*** Input

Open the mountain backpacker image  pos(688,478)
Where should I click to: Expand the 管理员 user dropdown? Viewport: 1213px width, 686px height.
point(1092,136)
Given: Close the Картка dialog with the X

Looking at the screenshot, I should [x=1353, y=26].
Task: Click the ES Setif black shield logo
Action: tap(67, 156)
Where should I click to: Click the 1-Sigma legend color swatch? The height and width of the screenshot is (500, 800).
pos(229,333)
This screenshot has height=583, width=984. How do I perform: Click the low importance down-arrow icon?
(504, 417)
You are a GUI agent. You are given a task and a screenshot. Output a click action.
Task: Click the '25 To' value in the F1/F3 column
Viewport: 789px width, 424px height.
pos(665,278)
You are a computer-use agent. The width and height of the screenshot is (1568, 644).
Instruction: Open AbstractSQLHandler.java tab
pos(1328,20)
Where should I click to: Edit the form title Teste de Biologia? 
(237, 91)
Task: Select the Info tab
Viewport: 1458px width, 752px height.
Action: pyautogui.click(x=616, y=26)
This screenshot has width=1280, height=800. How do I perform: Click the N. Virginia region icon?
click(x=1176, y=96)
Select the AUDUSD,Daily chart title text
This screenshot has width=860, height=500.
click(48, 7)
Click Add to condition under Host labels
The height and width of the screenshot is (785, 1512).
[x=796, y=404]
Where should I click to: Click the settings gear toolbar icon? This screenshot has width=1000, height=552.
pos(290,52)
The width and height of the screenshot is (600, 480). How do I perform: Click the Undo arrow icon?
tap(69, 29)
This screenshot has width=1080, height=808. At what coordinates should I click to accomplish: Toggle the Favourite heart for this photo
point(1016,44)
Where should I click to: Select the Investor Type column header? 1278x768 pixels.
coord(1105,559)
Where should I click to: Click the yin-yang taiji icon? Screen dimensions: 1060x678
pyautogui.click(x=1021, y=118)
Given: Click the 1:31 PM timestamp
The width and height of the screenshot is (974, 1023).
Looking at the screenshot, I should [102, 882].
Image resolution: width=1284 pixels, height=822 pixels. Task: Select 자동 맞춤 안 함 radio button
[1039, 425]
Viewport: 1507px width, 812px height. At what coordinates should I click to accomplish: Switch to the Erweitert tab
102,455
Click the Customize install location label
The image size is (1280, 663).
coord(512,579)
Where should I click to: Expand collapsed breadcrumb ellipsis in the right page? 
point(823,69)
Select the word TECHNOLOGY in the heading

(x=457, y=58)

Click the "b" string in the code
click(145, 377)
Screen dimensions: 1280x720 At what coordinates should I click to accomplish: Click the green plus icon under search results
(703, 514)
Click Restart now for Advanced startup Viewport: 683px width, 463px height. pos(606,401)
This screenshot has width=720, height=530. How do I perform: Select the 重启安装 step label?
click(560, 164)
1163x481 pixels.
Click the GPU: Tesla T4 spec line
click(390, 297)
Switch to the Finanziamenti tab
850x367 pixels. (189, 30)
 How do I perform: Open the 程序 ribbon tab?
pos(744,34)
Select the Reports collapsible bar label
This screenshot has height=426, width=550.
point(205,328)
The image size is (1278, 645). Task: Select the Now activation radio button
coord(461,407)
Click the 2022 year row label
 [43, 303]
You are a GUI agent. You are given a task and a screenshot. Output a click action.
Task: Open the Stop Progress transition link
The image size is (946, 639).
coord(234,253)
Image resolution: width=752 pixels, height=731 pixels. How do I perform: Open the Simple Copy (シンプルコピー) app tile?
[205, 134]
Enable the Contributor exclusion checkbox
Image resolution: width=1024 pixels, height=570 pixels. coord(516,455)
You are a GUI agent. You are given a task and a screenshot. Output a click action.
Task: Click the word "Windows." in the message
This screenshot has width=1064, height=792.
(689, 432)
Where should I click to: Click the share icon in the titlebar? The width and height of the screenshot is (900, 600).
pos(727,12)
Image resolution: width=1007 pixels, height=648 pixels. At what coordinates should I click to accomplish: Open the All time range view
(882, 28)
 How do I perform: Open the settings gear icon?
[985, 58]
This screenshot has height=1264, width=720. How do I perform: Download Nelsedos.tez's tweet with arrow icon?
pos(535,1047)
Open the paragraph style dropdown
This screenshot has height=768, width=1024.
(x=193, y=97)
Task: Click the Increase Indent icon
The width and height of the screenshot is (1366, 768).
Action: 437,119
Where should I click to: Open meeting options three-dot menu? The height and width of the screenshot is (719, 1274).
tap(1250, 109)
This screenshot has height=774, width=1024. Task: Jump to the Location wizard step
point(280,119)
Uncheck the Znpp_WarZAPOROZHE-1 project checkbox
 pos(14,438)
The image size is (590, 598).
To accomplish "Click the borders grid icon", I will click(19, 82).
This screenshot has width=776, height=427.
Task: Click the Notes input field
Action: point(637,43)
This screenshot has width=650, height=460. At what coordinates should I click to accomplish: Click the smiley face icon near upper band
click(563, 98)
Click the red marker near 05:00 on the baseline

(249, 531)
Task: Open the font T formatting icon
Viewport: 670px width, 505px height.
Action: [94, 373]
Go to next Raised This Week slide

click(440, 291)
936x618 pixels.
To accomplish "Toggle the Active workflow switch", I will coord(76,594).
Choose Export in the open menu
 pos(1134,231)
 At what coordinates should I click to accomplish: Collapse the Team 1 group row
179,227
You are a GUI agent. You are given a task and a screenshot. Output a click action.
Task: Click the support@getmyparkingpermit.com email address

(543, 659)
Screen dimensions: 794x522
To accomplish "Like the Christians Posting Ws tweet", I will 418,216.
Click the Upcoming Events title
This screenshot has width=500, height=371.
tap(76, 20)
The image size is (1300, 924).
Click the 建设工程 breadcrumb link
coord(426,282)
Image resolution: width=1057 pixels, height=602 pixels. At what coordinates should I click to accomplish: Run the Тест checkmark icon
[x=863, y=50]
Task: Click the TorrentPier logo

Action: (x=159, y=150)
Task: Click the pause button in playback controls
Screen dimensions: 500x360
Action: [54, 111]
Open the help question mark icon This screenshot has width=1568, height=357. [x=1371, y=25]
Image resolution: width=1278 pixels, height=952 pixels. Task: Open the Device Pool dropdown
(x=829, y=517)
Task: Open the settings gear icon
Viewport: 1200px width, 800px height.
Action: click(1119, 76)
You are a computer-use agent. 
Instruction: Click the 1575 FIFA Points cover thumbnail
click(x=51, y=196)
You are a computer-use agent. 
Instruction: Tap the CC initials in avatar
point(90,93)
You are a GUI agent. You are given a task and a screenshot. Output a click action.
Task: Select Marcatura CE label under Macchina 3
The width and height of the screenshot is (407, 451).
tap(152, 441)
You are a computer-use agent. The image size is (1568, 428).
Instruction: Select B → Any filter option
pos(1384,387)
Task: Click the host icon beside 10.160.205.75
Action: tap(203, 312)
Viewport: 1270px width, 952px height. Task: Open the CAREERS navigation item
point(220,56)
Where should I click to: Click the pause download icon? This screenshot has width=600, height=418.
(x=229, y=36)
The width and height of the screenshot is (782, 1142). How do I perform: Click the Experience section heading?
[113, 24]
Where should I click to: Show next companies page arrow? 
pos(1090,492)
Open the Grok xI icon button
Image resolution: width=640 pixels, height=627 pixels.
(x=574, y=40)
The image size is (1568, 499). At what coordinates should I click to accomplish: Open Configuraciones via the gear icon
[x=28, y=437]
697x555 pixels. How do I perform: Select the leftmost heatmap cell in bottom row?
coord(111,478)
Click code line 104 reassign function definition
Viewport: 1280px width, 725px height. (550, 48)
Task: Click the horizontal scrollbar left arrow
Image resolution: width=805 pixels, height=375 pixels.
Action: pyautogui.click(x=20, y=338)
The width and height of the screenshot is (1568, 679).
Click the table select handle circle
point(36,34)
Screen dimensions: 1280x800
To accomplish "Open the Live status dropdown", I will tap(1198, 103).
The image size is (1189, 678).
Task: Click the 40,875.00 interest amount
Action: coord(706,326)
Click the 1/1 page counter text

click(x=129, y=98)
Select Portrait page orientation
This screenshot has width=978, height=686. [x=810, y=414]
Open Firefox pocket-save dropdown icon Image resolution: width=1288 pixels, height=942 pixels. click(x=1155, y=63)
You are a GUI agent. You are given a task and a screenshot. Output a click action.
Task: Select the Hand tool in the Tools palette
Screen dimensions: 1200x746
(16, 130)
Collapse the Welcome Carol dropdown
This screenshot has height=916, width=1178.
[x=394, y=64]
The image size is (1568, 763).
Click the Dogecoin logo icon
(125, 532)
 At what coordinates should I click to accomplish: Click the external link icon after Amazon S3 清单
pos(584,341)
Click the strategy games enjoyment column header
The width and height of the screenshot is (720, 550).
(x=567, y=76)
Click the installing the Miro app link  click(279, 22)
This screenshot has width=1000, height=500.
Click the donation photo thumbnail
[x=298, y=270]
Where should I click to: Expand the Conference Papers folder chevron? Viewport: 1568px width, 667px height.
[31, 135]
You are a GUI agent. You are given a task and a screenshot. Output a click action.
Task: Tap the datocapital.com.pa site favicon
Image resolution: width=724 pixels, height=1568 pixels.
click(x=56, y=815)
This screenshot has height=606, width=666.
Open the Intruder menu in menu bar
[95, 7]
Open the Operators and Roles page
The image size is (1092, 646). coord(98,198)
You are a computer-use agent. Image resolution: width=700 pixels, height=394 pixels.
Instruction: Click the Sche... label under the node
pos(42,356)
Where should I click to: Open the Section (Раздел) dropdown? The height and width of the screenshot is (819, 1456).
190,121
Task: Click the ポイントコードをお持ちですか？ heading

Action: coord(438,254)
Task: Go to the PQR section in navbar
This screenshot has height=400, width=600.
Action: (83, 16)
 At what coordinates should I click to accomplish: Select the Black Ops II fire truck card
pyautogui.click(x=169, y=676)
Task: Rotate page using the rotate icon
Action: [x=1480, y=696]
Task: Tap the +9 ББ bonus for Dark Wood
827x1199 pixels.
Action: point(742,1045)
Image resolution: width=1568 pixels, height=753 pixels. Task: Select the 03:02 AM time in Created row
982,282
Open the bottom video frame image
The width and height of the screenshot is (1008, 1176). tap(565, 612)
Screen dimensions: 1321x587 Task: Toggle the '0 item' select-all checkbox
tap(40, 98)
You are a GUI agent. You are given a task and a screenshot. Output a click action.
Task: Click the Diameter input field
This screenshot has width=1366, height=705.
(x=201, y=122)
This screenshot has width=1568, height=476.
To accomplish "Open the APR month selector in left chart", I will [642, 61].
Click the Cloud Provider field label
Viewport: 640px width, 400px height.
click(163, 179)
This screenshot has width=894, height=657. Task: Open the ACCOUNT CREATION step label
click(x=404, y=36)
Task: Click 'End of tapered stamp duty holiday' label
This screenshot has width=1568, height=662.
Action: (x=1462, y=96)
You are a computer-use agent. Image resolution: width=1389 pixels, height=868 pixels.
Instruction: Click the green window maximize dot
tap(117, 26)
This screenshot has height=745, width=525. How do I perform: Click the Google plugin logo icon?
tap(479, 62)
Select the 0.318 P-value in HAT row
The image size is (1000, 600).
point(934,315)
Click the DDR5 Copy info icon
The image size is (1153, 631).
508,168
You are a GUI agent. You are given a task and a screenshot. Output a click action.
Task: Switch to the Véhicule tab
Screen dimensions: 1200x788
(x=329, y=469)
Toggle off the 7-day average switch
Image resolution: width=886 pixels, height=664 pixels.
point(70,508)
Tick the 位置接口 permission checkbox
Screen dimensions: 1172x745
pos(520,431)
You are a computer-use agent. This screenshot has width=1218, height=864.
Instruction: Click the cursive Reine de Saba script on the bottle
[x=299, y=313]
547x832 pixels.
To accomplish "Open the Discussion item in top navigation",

******

▸ What to do
Every line above that holds the string "computer" should be copied out.

▸ Reply
You are a computer-use agent. The width and height of the screenshot is (1568, 644).
You are a computer-use agent. 
You are a computer-use agent. 
You are a computer-use agent. The image size is (1568, 428).
You are a computer-use agent. Image resolution: width=700 pixels, height=394 pixels.
You are a computer-use agent. Image resolution: width=1389 pixels, height=868 pixels.
You are a computer-use agent. This screenshot has width=1218, height=864.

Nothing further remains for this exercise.